C’est devant les cimetières que nous avons le plus senti le prix de la vie malgache, la poésie et la valeur des tribus diverses. Il y a beaucoup à espérer d’elles, s’il est vrai que, surtout pour des peuplades aussi enfantines la détermination, le calcul, la sagesse du peuple colonisateur, sa politique d’éducation, sont des élémens prépondérans de succès. En leur ensemble, bien plus que des races industrieuses, ce sont des races poétiques, seulement aptes à un travail minutieux et varié, sans grande puissance physique d’action, et les excès d’activité qu’on leur imposerait précocement ne pourraient que les épuiser, enrichir leurs cimetières, détruire dans la Grande Ile l’humanité indigène comme les Anglais ont détruit les Australiens et les Tasmaniens dans leurs vastes îles. Or, notre nation d’intellectuels et de soldats artistes n’est point faite pour une telle besogne, et les Malgaches, de leur côté, ont de bien plus précieuses réserves de qualités que les Océaniens.

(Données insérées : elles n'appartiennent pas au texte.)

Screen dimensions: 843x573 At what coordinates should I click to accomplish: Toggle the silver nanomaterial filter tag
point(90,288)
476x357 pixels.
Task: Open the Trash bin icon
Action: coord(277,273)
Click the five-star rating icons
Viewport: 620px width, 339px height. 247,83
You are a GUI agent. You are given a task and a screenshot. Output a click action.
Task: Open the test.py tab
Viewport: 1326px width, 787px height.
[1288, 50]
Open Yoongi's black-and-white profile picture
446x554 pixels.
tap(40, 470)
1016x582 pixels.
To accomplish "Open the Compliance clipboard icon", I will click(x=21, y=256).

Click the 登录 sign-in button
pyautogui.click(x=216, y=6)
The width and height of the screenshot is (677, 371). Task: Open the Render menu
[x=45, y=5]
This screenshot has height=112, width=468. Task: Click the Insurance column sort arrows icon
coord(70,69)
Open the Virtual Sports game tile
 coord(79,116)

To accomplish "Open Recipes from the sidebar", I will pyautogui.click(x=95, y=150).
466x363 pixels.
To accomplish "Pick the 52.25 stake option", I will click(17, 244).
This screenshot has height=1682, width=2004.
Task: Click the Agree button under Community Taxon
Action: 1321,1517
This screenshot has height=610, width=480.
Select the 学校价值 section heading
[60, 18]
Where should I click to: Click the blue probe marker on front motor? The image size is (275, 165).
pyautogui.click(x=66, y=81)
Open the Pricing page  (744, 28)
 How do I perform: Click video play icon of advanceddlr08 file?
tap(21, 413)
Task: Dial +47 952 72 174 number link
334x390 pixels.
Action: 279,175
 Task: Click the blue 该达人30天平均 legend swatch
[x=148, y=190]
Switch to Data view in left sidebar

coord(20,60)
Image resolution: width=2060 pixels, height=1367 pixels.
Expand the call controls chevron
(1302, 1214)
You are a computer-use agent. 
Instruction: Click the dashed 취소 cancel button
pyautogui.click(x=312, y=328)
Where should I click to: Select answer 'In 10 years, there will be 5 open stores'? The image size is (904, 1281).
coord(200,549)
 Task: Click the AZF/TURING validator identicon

De leur poésie, de leur génie musical, de la finesse des gens du Centre, de la rudesse des populations du Sud, notre domination peut obtenir une race plus souple qu’énergique, mais appropriée à extraire de cette grande terre pauvre le maximum de richesse, qui n’y peut venir de la quantité des matières les plus précieuses à la civilisation européenne, mais de la diversité incomparable des produits.


MARIUS-ARY LEBLOND.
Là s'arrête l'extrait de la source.